UBS is now requiring its nearly 7,000 brokers to sign an updated non-solicitation agreement, which is tied to the payment of bonus money earned in 2017, prohibiting them from contacting former clients for 12 months after leaving the wirehouse, according to published reports.
"It would be one thing if they decided to change the rules for 2018 bonuses, but changing the rules on something that has already been earned seems particularly egregious and just nasty," said Danny Sarch, an industry recruiter.
"This is adding more teeth to their exit from protocol," he added. "They've already locked the door, now they're creating the equivalent of a video surveillance system. Maybe next they'll put up an electric fence that shocks you if you try to leave."
In a conference call to brokers Thursday morning, UBS executives apologized for the timing of the non-solicitation agreement, which came to light just as brokers were expecting to start collecting last year's bonuses.

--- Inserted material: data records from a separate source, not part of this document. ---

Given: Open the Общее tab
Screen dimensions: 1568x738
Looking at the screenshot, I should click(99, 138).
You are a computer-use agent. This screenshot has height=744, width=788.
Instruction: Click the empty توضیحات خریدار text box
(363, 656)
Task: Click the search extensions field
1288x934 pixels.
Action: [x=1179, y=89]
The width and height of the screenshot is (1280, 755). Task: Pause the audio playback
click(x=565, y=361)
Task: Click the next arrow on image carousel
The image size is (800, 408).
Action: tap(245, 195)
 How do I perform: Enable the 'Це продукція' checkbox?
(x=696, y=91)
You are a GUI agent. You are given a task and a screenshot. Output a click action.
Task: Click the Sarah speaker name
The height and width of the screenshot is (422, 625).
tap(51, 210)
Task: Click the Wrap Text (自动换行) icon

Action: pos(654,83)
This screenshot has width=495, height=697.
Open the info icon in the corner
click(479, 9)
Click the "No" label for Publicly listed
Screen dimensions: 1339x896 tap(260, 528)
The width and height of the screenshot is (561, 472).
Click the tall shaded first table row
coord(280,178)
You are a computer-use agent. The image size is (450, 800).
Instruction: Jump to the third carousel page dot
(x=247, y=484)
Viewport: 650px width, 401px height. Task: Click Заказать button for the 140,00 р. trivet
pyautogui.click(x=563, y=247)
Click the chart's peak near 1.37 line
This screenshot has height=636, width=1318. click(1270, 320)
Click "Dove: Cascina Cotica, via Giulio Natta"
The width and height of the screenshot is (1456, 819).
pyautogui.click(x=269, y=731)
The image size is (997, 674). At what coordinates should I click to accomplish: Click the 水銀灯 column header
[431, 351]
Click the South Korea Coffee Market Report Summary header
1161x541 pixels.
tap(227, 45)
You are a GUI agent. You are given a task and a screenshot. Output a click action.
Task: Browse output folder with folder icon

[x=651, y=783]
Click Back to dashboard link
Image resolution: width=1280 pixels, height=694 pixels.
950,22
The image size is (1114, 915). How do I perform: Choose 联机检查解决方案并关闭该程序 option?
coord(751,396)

But even that response from UBS does not change the reality of the way the details were inserted into the latest non-solicitation agreement, according to Andrew Stoltmann, a securities attorney and president of the Public Investors Arbitration Bar Association.
"I think it's really sneaky," he said. "I haven't seen another wirehouse include something like that for brokers to sign," he said. "This is possibly the opening salvo in a war for clients. I'd be surprised if we didn't see a proliferation of these kinds of non-solicitation agreements now that this is out there."
Advisor Hub first reported UBS' move to require non-solict agreements. A UBS spokesman declined to comment.
Morgan Stanley declined to comment on whether it would follow UBS' lead. Citigroup Global Markets, the other firm that left the broker protocol agreement, could not immediately be reached for comment.
"It's just very sad, because it is taking us back to the dark ages of advisory services," said Adam Gana, a securities lawyer and managing partner at the law firm of Gana LLP.
More troubling to Mr. Gana is the potential "domino effect."
"If UBS tries it and is successful, it wouldn't' surprise me to see other firms follow," he added.
Unless UBS introduces some flexibility to the non-solicitation agreement, Mr. Gana said brokers' only recourse is to "get together and unequivocally say they won't sign an agreement requiring them to agree to that kind of non-solicitation."
It is worth noting that the non-solicitation agreement would only effect brokers who are planning to leave the wirehouse with the intention of taking some of their clients with them to a new firm.
Mr. Sarch, who called the latest agreement "far from standard," said UBS brokers have a few choices at this point.
"They can sign it and recognize that they are locked in," he said. "Or they can refuse to sign it, forgo the bonus, and take it to arbitration."